Cane e bambino vivono in uno stato di dipendenza: un neonato lasciato a se stesso non ha possibilità di sopravvivenza, mentre un cane che entra a far parte di una famiglia umana si abitua presto a essere nutrito e protetto. La dipendenza è materiale e affettiva, perché siamo tutti animali sociali e abbiamo bisogno del contatto e della relazione con l’altro per apprendere e per crescere. La società contemporanea accentua questo aspetto di dipendenza: i cani per lo più vivono in contesti urbanizzati che non sono tarati sulle loro esigenze e, parallelamente, le tappe dello sviluppo psicosociale prolungano sempre più lo stato di dipendenza nei cuccioli di uomo. I bambini hanno bisogno di un lungo processo di scolarizzazione e acculturazione per apprendere sia le conoscenze culturali accumulate nei secoli, sia gli strumenti e le norme necessari a vivere nella società di appartenenza.

Dal punto di vista psicologico, la dipendenza sostiene la formazione di un legame di attaccamento, definibile come “quell’insieme di comportamenti mirati a mantenere la prossimità verso una persona che viene riconosciuta in grado di affrontare il mondo in modo adeguato”. Nel bambino l’attaccamento si manifesta come ricerca del contatto fisico e della vicinanza alle figure di riferimento, allo scopo di avere una base sicura, quel senso di sicurezza che rende possibile l’esplorazione dell’ambiente. Negli anni l’attaccamento evolve diventando sempre più biunivoco, come avviene nella coppia, dove la dipendenza è prettamente affettiva e reciproca.

Con il cane succede qualcosa di simile nasce all’interno della cucciolata e continua a svilupparsi anche in seguito con gli umani di riferimento. Chiunque abbia un animale domestico sa quanto sia forte il legame che si instaura.
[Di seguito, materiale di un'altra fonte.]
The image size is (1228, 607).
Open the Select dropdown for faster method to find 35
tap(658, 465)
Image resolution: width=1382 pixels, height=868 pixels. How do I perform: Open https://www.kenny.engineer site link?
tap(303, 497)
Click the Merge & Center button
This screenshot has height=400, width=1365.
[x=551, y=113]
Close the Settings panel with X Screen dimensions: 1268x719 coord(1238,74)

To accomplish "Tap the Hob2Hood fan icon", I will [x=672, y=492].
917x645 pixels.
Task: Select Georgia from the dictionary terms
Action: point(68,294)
Quello che la psicologia aggiunge alle conoscenze etologiche è che l’attaccamento non solo trasmette un senso di protezione che è alla base della sicurezza personale, ma fa da tramite per l’apprendimento di una serie di modelli che hanno a che fare con la rappresentazione di sé, dell’altro e del mondo. Questi schemi, chiamati modelli operativi interni, vengono trasmessi dalle figure di riferimento in modo per lo più inconsapevole, tramite una forma di comunicazione che non utilizza il canale verbale, ma piuttosto quello emotivo-comportamentale.
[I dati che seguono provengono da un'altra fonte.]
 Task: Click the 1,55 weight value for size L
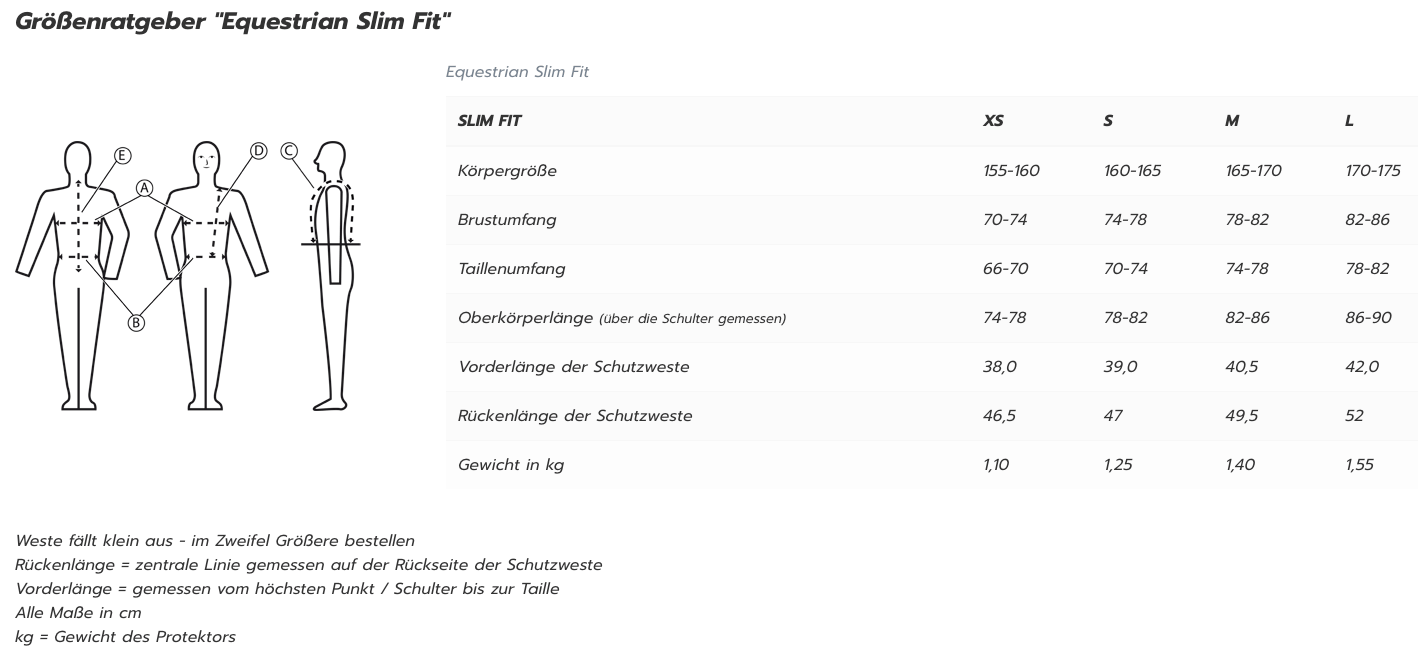(1360, 465)
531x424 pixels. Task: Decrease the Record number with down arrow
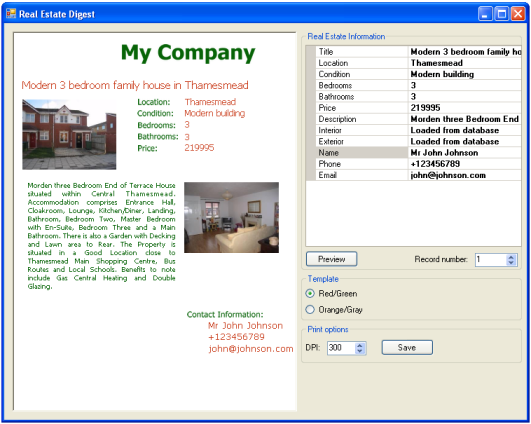coord(511,262)
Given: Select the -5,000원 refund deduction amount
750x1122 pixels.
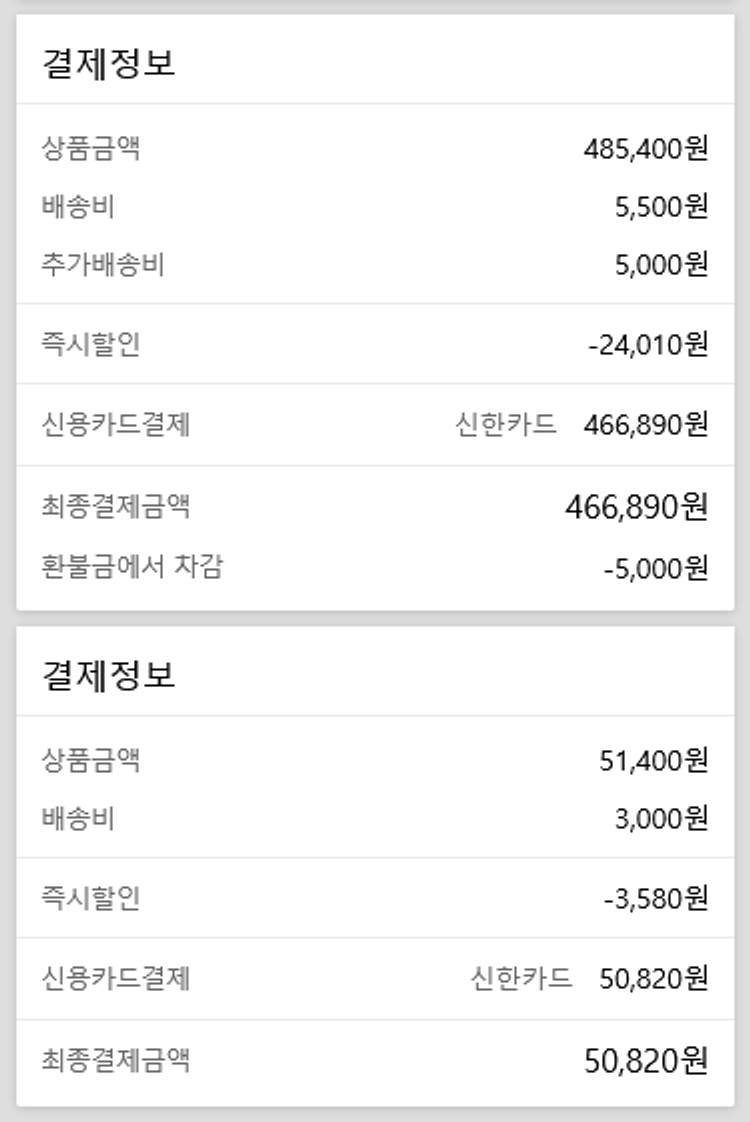Looking at the screenshot, I should (656, 568).
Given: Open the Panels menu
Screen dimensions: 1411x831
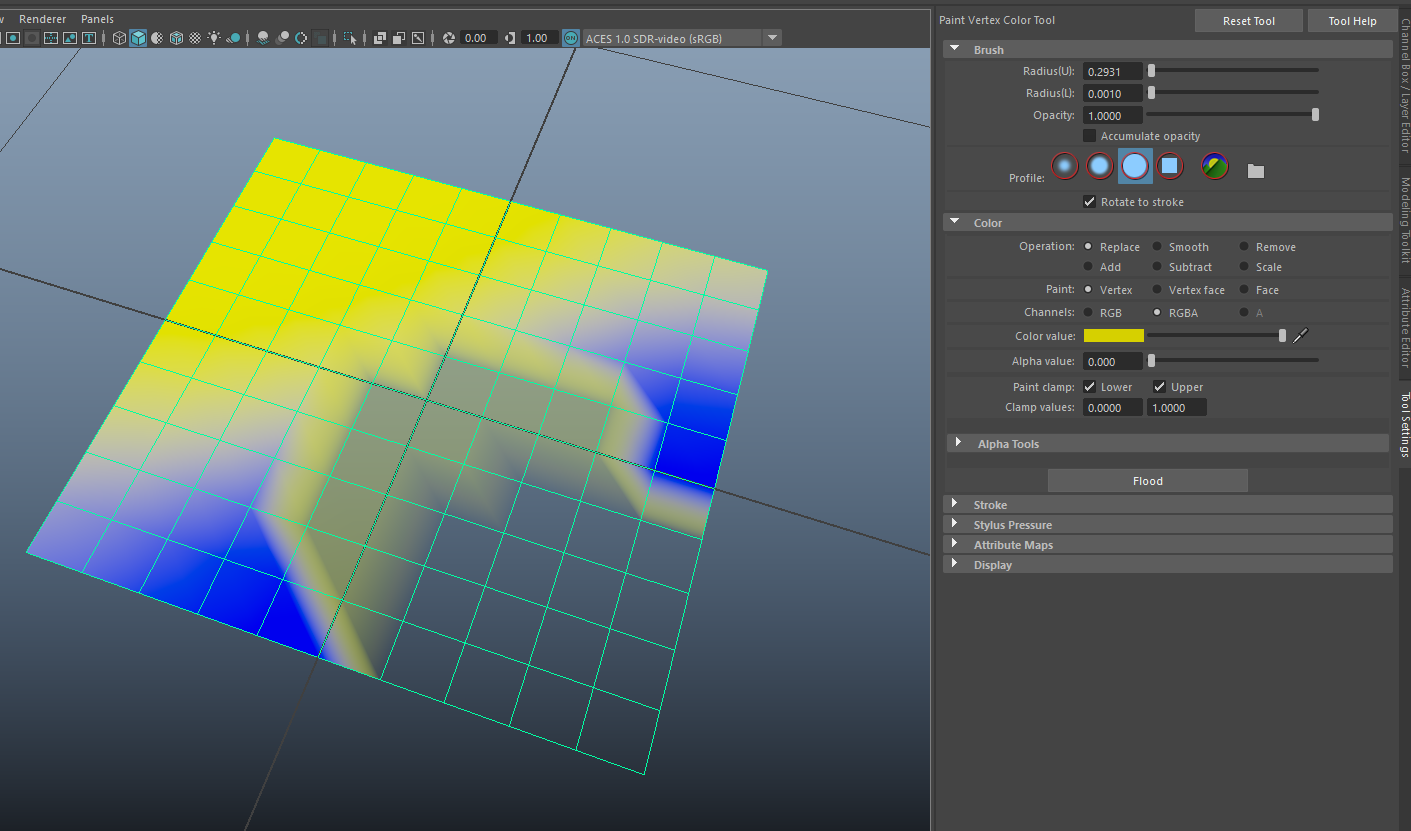Looking at the screenshot, I should pyautogui.click(x=97, y=19).
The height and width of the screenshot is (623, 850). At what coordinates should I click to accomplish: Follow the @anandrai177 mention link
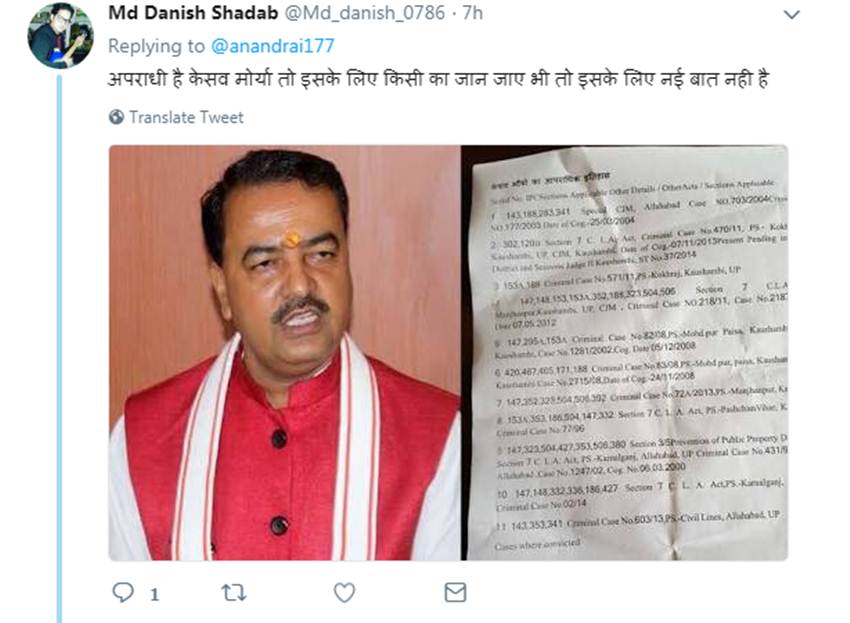click(273, 46)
Se l’attaccamento avviene in un ambiente sicuro, la relazione veicola rappresentazioni positive: pensiamo a noi stessi come degni delle cure che riceviamo e capaci di affrontare il mondo, sviluppiamo un’idea di cosa sia una relazione nutrita dall’amore e ci rappresentiamo l’ambiente come un posto sicuro. Al contrario, se l’attaccamento non è ottimale, i modelli operativi interni si formano sulla base delle difese necessarie a fare fronte alle difficoltà.

Il motivo per cui le prime relazioni di cura sono così importanti è che senza rendercene conto tendiamo a riproporre i modelli operativi interni che ci sono stati trasmessi: per tutta la vita quando instauriamo un legame affettivo (con un amico, il partner, un figlio) agiamo secondo una rappresentazione mentale, affettiva e comportamentale di cosa siano l’amore e l’accudimento.
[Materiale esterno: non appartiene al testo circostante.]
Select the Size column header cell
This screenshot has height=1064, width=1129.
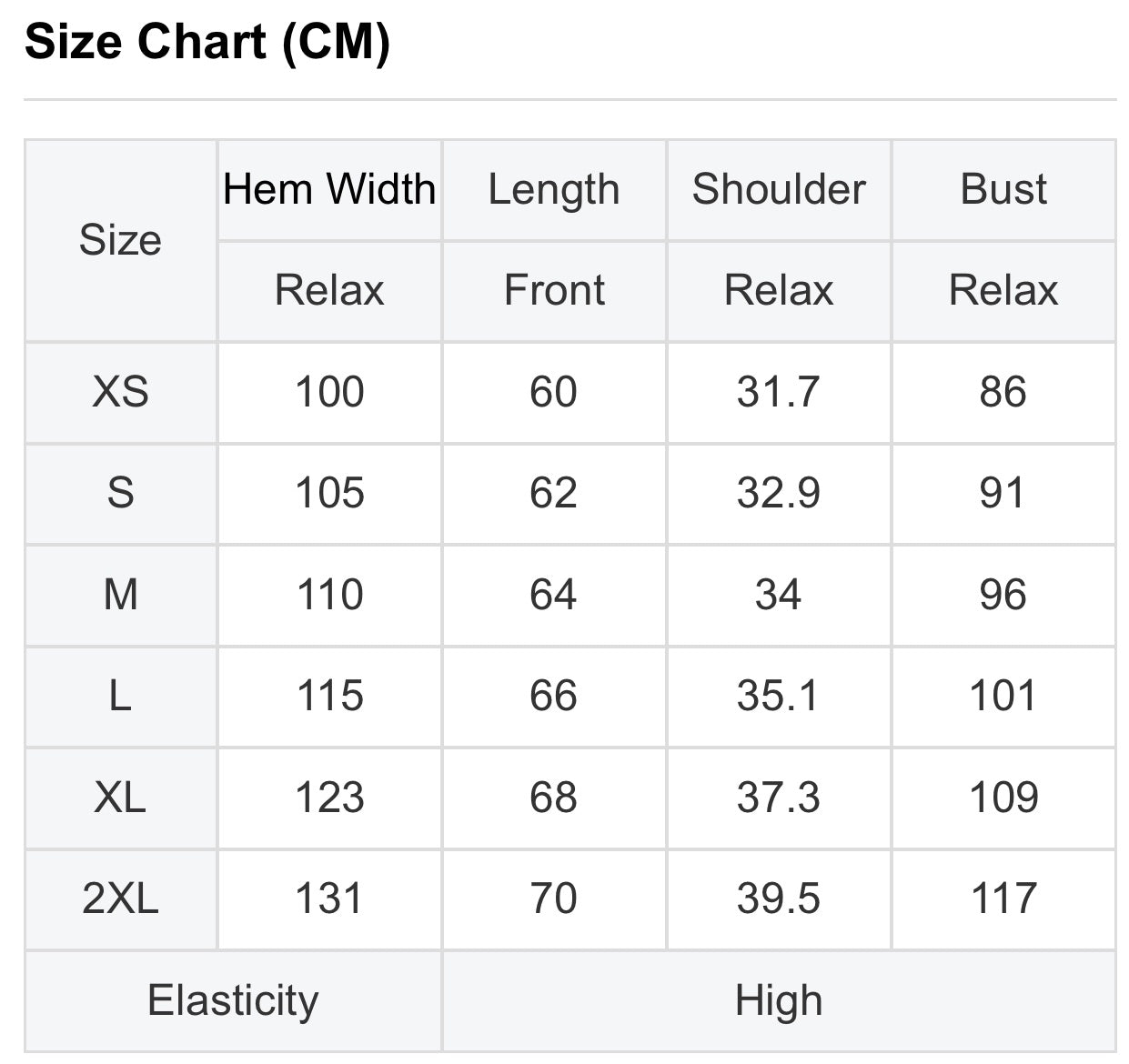(120, 240)
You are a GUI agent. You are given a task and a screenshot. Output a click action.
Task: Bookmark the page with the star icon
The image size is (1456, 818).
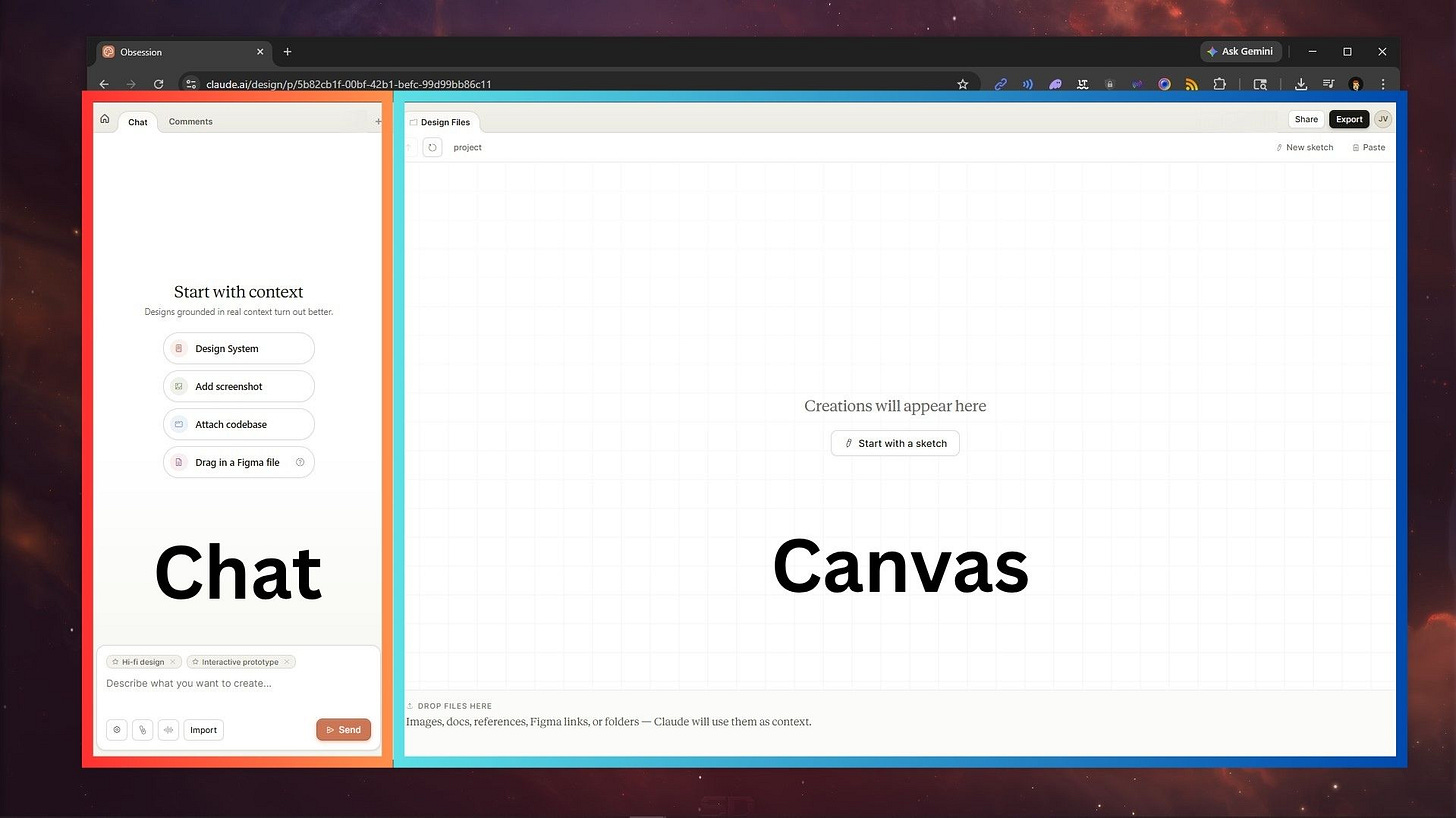point(962,84)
Questo è più o meno quello che volevo insegnare agli educatori cinofili del corso di Totino, ma l’esperienza con il mio cane mi ha aiutato ad andare oltre. Quando apriamo la nostra casa e il nostro cuore a un cane si crea un rapporto intimo, un legame di attaccamento in cui riproponiamo gli schemi dominanti nella nostra vita affettiva. I modelli di attaccamento sono qualcosa di molto profondo, che tende a organizzare il comportamento, per cui ci domandiamo se la chiave di lettura dell’attaccamento possa essere utile a spiegare i problemi comportamentali che un cliente lamenta quando richiede una consulenza.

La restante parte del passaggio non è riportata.